### Work instruction
Word for word, transcribe the data below.

### Material to process ###

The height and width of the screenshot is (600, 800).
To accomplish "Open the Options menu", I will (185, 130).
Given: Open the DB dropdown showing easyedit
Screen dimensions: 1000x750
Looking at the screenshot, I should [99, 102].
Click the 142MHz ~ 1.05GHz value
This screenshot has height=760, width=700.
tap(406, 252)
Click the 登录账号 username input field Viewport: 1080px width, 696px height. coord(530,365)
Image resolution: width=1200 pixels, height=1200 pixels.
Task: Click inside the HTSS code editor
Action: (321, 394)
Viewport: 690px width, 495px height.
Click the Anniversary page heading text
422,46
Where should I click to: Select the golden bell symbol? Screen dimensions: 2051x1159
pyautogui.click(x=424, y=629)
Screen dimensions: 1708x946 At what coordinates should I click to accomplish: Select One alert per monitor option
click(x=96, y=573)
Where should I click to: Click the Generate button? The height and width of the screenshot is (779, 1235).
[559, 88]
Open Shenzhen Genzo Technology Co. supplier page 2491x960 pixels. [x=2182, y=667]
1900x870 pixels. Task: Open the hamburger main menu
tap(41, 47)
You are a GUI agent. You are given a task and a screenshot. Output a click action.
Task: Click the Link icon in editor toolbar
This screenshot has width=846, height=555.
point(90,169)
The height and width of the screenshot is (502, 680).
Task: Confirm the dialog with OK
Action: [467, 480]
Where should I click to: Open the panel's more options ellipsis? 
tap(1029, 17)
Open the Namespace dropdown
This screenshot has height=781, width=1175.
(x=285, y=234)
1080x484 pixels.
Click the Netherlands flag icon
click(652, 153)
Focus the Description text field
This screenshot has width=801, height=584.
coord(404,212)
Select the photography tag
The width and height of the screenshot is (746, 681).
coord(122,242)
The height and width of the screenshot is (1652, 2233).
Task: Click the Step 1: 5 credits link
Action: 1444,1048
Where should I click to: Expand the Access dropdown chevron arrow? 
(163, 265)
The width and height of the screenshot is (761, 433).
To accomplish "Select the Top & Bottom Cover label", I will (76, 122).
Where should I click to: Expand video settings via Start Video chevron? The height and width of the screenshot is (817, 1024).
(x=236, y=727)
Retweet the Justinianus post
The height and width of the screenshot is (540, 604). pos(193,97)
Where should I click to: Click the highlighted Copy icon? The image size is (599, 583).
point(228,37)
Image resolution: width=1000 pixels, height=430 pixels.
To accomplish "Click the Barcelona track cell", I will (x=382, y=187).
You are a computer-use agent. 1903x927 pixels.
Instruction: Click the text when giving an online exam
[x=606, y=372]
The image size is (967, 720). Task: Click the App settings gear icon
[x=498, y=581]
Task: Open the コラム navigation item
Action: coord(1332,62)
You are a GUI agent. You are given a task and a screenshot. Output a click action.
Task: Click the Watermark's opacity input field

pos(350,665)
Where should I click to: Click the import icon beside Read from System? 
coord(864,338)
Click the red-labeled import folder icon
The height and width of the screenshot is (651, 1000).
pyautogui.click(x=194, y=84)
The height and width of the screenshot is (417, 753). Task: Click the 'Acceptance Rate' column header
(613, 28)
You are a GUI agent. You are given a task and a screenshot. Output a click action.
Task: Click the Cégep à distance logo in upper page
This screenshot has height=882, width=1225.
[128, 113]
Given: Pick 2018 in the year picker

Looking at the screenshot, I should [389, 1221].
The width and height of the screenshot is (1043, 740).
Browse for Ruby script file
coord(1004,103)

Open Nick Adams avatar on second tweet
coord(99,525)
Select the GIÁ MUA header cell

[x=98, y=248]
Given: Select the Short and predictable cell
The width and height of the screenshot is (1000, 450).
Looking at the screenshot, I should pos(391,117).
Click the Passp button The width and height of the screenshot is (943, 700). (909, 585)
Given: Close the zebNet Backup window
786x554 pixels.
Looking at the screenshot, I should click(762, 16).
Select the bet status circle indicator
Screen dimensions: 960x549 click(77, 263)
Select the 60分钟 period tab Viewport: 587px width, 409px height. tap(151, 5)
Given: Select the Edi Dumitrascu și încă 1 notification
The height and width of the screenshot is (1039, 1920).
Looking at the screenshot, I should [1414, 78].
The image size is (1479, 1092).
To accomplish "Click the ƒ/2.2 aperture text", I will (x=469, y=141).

###

### Task result
The height and width of the screenshot is (600, 800).
To accomplish "Open the Options menu", I will (185, 130).
Given: Open the DB dropdown showing easyedit
Screen dimensions: 1000x750
Looking at the screenshot, I should [99, 102].
Click the 142MHz ~ 1.05GHz value
This screenshot has height=760, width=700.
tap(406, 252)
Click the 登录账号 username input field Viewport: 1080px width, 696px height. coord(530,365)
Image resolution: width=1200 pixels, height=1200 pixels.
Task: Click inside the HTSS code editor
Action: (321, 394)
Viewport: 690px width, 495px height.
Click the Anniversary page heading text
422,46
Where should I click to: Select the golden bell symbol? Screen dimensions: 2051x1159
pyautogui.click(x=424, y=629)
Screen dimensions: 1708x946 At what coordinates should I click to accomplish: Select One alert per monitor option
click(x=96, y=573)
Where should I click to: Click the Generate button? The height and width of the screenshot is (779, 1235).
[559, 88]
Open Shenzhen Genzo Technology Co. supplier page 2491x960 pixels. [x=2182, y=667]
1900x870 pixels. Task: Open the hamburger main menu
tap(41, 47)
You are a GUI agent. You are given a task and a screenshot. Output a click action.
Task: Click the Link icon in editor toolbar
This screenshot has width=846, height=555.
point(90,169)
The height and width of the screenshot is (502, 680).
Task: Confirm the dialog with OK
Action: [467, 480]
Where should I click to: Open the panel's more options ellipsis? 
tap(1029, 17)
Open the Namespace dropdown
This screenshot has height=781, width=1175.
(x=285, y=234)
1080x484 pixels.
Click the Netherlands flag icon
click(652, 153)
Focus the Description text field
This screenshot has width=801, height=584.
coord(404,212)
Select the photography tag
The width and height of the screenshot is (746, 681).
coord(122,242)
The height and width of the screenshot is (1652, 2233).
Task: Click the Step 1: 5 credits link
Action: 1444,1048
Where should I click to: Expand the Access dropdown chevron arrow? 
(163, 265)
The width and height of the screenshot is (761, 433).
To accomplish "Select the Top & Bottom Cover label", I will (76, 122).
Where should I click to: Expand video settings via Start Video chevron? The height and width of the screenshot is (817, 1024).
(x=236, y=727)
Retweet the Justinianus post
The height and width of the screenshot is (540, 604). pos(193,97)
Where should I click to: Click the highlighted Copy icon? The image size is (599, 583).
point(228,37)
Image resolution: width=1000 pixels, height=430 pixels.
To accomplish "Click the Barcelona track cell", I will (x=382, y=187).
You are a computer-use agent. 1903x927 pixels.
Instruction: Click the text when giving an online exam
[x=606, y=372]
The image size is (967, 720). Task: Click the App settings gear icon
[x=498, y=581]
Task: Open the コラム navigation item
Action: coord(1332,62)
You are a GUI agent. You are given a task and a screenshot. Output a click action.
Task: Click the Watermark's opacity input field

pos(350,665)
Where should I click to: Click the import icon beside Read from System? 
coord(864,338)
Click the red-labeled import folder icon
The height and width of the screenshot is (651, 1000).
pyautogui.click(x=194, y=84)
The height and width of the screenshot is (417, 753). Task: Click the 'Acceptance Rate' column header
(613, 28)
You are a GUI agent. You are given a task and a screenshot. Output a click action.
Task: Click the Cégep à distance logo in upper page
This screenshot has height=882, width=1225.
[128, 113]
Given: Pick 2018 in the year picker

Looking at the screenshot, I should [389, 1221].
The width and height of the screenshot is (1043, 740).
Browse for Ruby script file
coord(1004,103)

Open Nick Adams avatar on second tweet
coord(99,525)
Select the GIÁ MUA header cell

[x=98, y=248]
Given: Select the Short and predictable cell
The width and height of the screenshot is (1000, 450).
Looking at the screenshot, I should pos(391,117).
Click the Passp button The width and height of the screenshot is (943, 700). (909, 585)
Given: Close the zebNet Backup window
786x554 pixels.
Looking at the screenshot, I should click(762, 16).
Select the bet status circle indicator
Screen dimensions: 960x549 click(77, 263)
Select the 60分钟 period tab Viewport: 587px width, 409px height. tap(151, 5)
Given: Select the Edi Dumitrascu și încă 1 notification
The height and width of the screenshot is (1039, 1920).
Looking at the screenshot, I should [1414, 78].
The image size is (1479, 1092).
To accomplish "Click the ƒ/2.2 aperture text", I will (x=469, y=141).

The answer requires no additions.